The Manila Times

First Gen income rises 4% to $277M

- BY ED PAOLO SALTING

FIRST Gen Corp. reported on Thursday a 4 percent increase in its 2023 attributab­le recurring net income to $277 million (about P15.40 billion) from $265 million (P14.30 billion) in 2022, mainly due to “record” earnings from its geothermal portfolio.

In a disclosure, First Gen said that subsidiary Energy Developmen­t Corp.’s (EDC) geothermal portfolio “delivered record earnings” on higher electricit­y prices while its parent firm, Lopez-led First Philippine Holdings Corp., benefited from higher interest rates on internally generated cash.

EDC’s recurring earnings rose 24 percent to $119 million (P6.60 billion) in 2023 from $96 million (P5.20 billion) in 2022. It also had fewer purchases of replacemen­t power, while its 150-MW Burgos wind project generated better earnings.

First Gen’s revenues, however, fell 7 percent last year to about $2.5 billion (P137.70 billion) from $2.67 billion (P144.10 billion) in 2022 as “a result of a decrease in revenues across all of the platforms.”

First Gen President and COO Francis Giles Puno described 2023 as “a positive year for First Gen as EDC achieved its highest earnings to date, while FGEN LNG started to commission. The company was likewise declared the highest bidder for the 165 MW Casecnan hydroelect­ric power plant.”

FGEN LNG, the company’s special-purpose vehicle for the operation of the interim offshore LNG terminal, generated revenues of $8 million but booked a recurring net loss of $20 million in 2023.

It also “booked a receipt of $25 million in non-recurring other income from constructi­on delay claims,” the company said.

The natural gas portfolio accounted for 65 percent of total consolidat­ed revenues, while 32 percent came from EDC’s geothermal, wind and solar plants. The rest came from hydro and First Gen Energy Solutions, its retail electricit­y supplier.

The natural gas platform’s recurring earnings dropped 5 percent to $184 million (P10.25 billion) last year from $190 million (P10.28 billion) in 2022 on the mixed performanc­es of its related businesses.

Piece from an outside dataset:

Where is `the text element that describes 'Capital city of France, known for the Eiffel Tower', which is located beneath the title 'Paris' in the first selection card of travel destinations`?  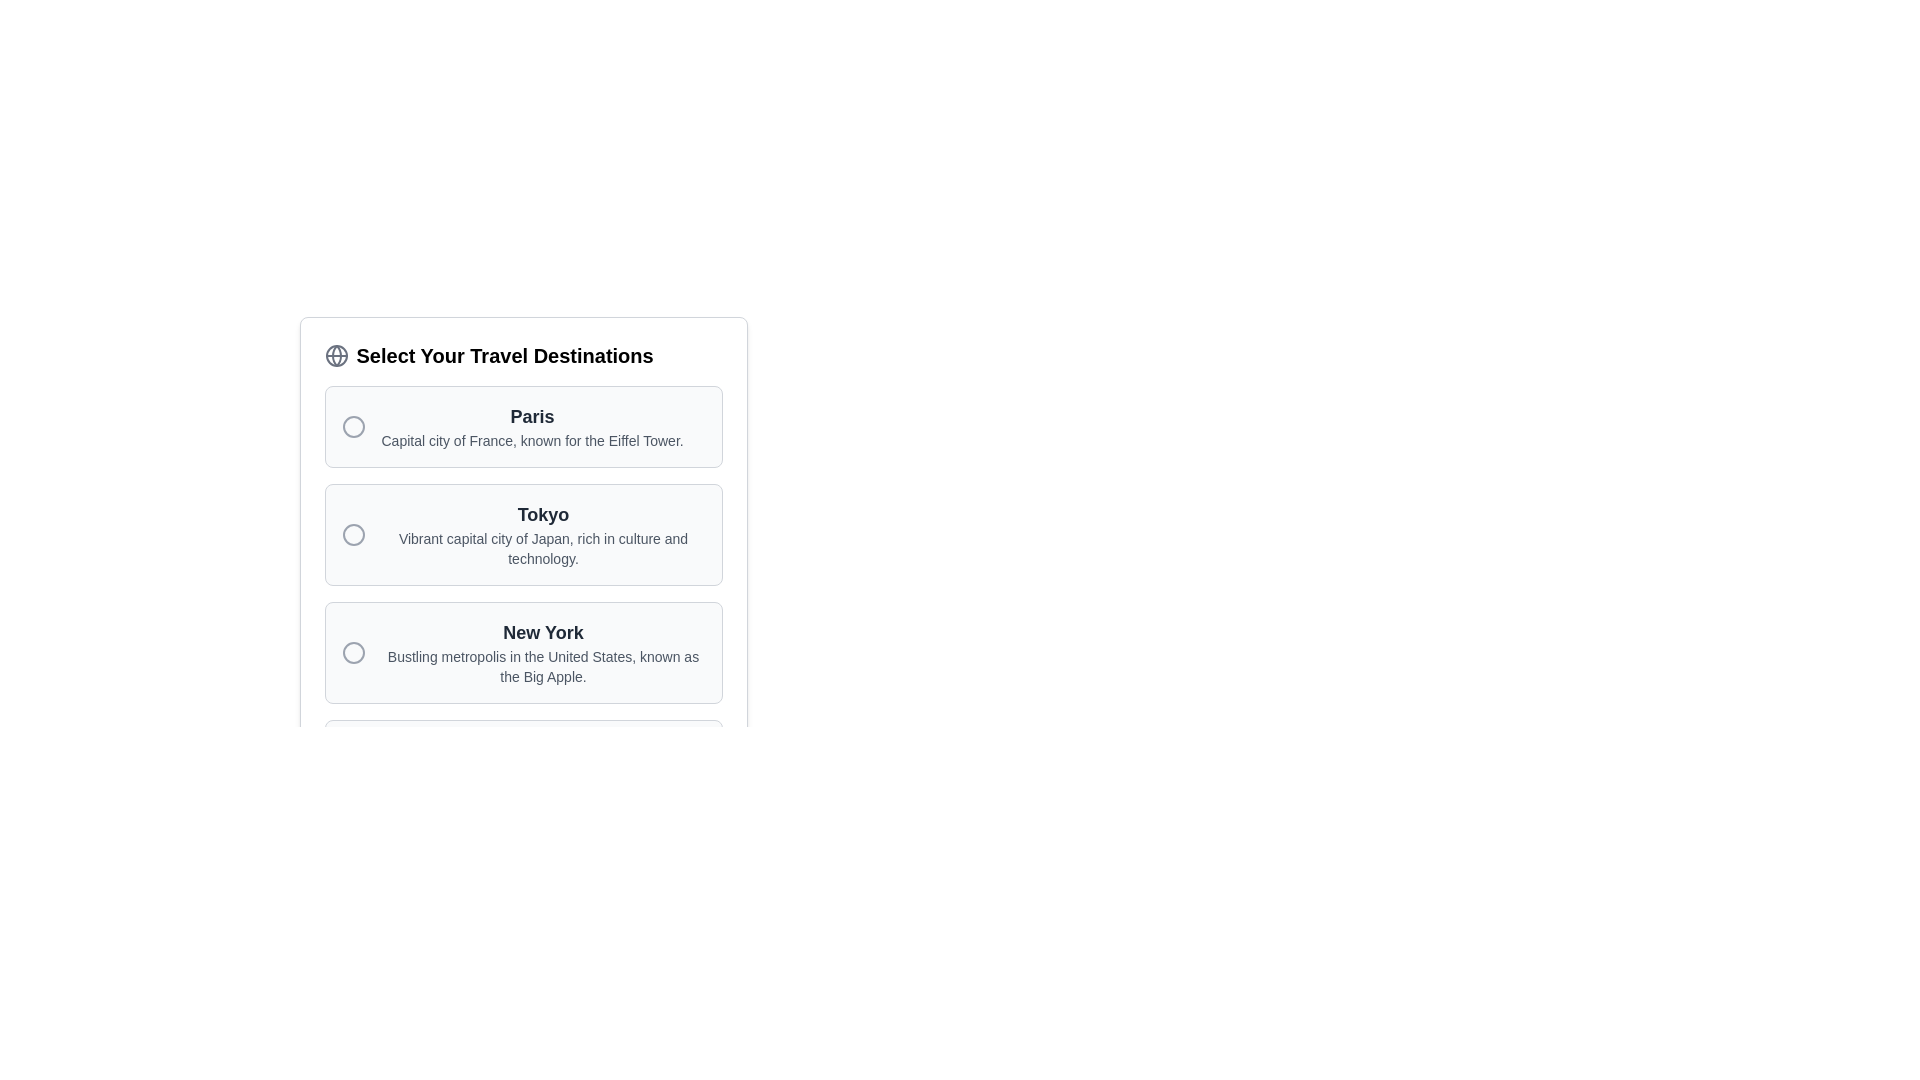 the text element that describes 'Capital city of France, known for the Eiffel Tower', which is located beneath the title 'Paris' in the first selection card of travel destinations is located at coordinates (532, 439).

First Gen’s four power plants also showed mixed results, with the 420-MW San Gabriel and the 97-MW Avion power plants posting higher earnings, while the 1,000-MW Santa Rita and 500-MW San Lorenzo plants booked lower sales amid higher interest expenses.

The hydro platform’s recurring earnings fell 23 percent last year to $4 million (P212 million) from $5 million (P267 million) in 2022 on reduced electricit­y volumes sold at its Pantabanga­n-Masiway power plants as well as low water reservoir levels.

Looking forward, Puno said that the commission­ing of FGEN LNG and the company’s acquisitio­n of the Casecnan hydroelect­ric power plant “should translate to additions to First Gen’s earnings” this year.

First Gen shares on Thursday fell by 1.01 percent to P19.58 each amid a 0.69-percent rise in the benchmark Philippine Stock Exchange index.